For Immediate Release, September 1, 2016

Contact:  Andrea Santarsiere, (303) 854-7748,

Investigation Sought Over Approval to Kill 4 Wolves Near Grand Teton National Park

CHEYENNE, Wyo.— The Center for Biological Diversity and Western Watersheds Project called for an investigation and the release of more public information about the U.S. Fish and Wildlife Service’s authorization to kill four members of the Pinnacle Peak wolf pack in Wyoming. The Service recently authorized the U.S. Department of Agriculture’s Wildlife Services to remove the wolves due to alleged conflicts with livestock on private land just south of Grand Teton National Park and four miles north of Jackson. However, the Fish and Wildlife Service failed to provide the public with crucial information to determine the propriety of this authorization, including what, if any, nonlethal techniques were employed to avoid wolf-cattle conflicts at these ranching operations.

One of the wolves has already been killed, according to news reports.

“Killing wolves and other wildlife that leave national parks like Grand Teton has come under increasing scrutiny because of the impact such killings have on the mission of parks to maintain ecological integrity and provide opportunities to the public to view wildlife like wolves. The public has a right to know more when these animals are approved for killing by the government,” said Andrea Santarsiere, a senior attorney at the Center. “There should be a heightened sense of responsibility to exhaust nonlethal techniques on lands so close to a national park, but the Service isn’t providing the public with any information to determine if nonlethal methods were used at all.”

Recent research has shown that if wolves spend most of their time inside national parks but are killed once they leave park lands, opportunities to view these wolves in the park are likely to decrease, which in turn may impact visitation and associated economic benefits to local communities, including the gateway town of Jackson. Some scientists have also found that removing wolves from the landscape can actually increase the potential for future conflicts because younger wolves are forced to provide for the remaining pack without having developed the hunting skills and knowledge necessary to do so.

“We are concerned that the Fish and Wildlife Service isn’t taking relevant science into account before ordering these removals,” said Santarsiere. “The science shows that hazing and nonlethal techniques are more effective at preventing livestock conflicts in the long run.”

Wolves in Wyoming are federally protected under the Endangered Species Act, but when wolves were reintroduced to northwestern Wyoming in the mid-1990s, the Service gave itself the authority to permit the lethal removal of wolves that pose a threat to livestock or property. Under this authority, the Service annually authorizes the killing of wolves by federal and state employees, as well as ranchers who apply for a permit to kill wolves on their property, and it is under these provisions that the Service has authorized removal of wolves from the Pinnacle Peak pack.

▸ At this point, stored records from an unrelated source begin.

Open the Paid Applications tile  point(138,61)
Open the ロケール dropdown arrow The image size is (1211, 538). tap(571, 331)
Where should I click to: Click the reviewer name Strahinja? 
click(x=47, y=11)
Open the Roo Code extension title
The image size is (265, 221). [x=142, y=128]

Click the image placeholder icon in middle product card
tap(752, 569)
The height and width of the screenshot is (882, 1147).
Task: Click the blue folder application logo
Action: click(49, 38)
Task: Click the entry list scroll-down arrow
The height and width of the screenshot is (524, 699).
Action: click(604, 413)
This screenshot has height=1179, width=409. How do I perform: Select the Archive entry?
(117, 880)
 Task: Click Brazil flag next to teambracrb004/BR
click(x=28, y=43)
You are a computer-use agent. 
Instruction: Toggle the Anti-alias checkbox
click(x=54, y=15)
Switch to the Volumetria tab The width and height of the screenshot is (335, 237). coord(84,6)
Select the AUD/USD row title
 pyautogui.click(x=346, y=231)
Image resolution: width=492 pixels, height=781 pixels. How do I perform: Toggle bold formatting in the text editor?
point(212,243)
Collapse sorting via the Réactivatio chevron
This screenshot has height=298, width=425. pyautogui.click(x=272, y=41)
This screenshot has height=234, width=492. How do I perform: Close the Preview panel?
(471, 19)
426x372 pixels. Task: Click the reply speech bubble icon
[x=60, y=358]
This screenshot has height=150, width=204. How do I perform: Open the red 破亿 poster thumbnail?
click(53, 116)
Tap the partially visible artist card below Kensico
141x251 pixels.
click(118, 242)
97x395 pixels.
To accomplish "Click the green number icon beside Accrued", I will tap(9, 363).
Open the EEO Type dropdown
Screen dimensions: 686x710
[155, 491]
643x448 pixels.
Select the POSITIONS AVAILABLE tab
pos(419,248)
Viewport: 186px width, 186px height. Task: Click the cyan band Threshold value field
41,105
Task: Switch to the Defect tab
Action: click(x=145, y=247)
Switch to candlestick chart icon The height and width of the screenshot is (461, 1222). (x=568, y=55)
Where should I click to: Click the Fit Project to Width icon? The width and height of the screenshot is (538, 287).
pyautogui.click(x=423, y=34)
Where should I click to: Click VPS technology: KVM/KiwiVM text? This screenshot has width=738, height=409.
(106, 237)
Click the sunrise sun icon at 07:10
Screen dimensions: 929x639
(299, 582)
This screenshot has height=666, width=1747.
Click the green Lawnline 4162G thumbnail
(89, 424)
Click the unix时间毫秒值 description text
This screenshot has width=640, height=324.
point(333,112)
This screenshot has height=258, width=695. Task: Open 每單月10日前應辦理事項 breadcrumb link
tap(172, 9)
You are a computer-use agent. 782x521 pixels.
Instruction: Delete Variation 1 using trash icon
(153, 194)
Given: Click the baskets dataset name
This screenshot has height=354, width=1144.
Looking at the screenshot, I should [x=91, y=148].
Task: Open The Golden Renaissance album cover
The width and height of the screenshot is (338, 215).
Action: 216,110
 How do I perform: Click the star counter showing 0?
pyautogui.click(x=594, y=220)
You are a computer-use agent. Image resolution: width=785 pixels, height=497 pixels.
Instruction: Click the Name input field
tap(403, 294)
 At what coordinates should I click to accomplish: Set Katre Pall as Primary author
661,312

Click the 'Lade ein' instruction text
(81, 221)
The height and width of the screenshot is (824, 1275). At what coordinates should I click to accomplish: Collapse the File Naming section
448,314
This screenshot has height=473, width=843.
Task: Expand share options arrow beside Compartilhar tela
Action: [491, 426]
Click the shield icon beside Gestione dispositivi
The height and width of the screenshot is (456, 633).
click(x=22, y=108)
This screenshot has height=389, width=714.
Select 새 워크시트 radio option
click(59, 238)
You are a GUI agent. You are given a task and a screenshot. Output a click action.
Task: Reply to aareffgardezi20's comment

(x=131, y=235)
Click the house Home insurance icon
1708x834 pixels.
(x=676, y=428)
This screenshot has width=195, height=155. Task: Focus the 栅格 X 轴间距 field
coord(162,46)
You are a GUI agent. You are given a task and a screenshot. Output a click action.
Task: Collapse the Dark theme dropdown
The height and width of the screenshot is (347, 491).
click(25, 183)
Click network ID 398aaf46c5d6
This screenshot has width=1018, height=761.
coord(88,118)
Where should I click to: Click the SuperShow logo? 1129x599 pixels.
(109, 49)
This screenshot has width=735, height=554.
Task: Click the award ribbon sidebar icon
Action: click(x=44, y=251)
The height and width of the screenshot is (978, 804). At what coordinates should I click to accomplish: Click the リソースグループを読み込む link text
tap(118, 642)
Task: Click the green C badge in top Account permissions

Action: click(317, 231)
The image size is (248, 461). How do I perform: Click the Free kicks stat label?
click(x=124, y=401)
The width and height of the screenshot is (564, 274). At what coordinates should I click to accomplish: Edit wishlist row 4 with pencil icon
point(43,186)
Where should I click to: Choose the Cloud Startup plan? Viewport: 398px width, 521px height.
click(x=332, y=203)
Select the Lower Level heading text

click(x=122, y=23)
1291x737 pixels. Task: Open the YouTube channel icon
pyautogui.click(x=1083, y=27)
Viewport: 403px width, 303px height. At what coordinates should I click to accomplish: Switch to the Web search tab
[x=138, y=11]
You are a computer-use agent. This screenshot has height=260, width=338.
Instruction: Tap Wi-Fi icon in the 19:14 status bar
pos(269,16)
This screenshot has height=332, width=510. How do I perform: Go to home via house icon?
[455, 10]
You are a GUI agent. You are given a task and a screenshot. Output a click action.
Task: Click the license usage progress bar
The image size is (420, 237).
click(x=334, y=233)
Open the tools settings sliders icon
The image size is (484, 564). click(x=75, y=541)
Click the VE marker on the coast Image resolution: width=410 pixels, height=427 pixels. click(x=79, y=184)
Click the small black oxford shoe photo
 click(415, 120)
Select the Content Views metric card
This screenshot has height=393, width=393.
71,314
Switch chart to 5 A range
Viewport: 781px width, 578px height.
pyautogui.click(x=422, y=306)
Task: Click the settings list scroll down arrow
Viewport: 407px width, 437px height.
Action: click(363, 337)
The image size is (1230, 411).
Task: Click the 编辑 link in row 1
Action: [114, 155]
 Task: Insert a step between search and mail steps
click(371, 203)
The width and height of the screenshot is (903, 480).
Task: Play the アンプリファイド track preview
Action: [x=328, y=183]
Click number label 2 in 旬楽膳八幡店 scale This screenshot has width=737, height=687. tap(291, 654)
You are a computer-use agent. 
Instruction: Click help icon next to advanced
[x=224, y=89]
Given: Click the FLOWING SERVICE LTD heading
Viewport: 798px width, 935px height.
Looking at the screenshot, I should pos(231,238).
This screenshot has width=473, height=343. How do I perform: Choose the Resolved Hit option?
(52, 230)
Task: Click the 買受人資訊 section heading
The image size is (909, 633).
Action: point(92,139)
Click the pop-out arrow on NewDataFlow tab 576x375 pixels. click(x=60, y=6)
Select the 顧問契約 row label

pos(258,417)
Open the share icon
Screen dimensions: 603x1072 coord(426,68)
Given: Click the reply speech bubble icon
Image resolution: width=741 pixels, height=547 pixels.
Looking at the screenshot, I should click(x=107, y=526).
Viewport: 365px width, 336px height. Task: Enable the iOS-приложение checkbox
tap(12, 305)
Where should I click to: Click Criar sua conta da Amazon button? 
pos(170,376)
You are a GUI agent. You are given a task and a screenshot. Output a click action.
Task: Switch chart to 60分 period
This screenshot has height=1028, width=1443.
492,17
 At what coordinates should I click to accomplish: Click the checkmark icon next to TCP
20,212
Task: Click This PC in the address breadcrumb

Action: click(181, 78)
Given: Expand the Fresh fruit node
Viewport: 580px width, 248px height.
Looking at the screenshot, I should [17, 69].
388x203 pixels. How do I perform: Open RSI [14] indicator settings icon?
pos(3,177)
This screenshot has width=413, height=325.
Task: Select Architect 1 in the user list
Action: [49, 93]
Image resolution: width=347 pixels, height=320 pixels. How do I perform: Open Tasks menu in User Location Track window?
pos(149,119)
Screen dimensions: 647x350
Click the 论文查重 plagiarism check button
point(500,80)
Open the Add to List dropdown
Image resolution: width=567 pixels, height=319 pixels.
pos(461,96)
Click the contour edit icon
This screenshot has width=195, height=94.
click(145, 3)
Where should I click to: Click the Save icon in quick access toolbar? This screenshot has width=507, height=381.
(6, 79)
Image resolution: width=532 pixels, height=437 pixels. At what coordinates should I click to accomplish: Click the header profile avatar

The Center has asked the Service to investigate the killing of wolves in the Pinnacle Peak pack, and to provide the public with information about which ranching operations were involved, the location of those operations, whether wolves may be killed on public lands, and what nonlethal techniques were used prior to authorizing lethal removal of these wolves.

The Center for Biological Diversity is a national, nonprofit conservation organization with more than 1.1 million members and online activists dedicated to the protection of endangered species and wild places.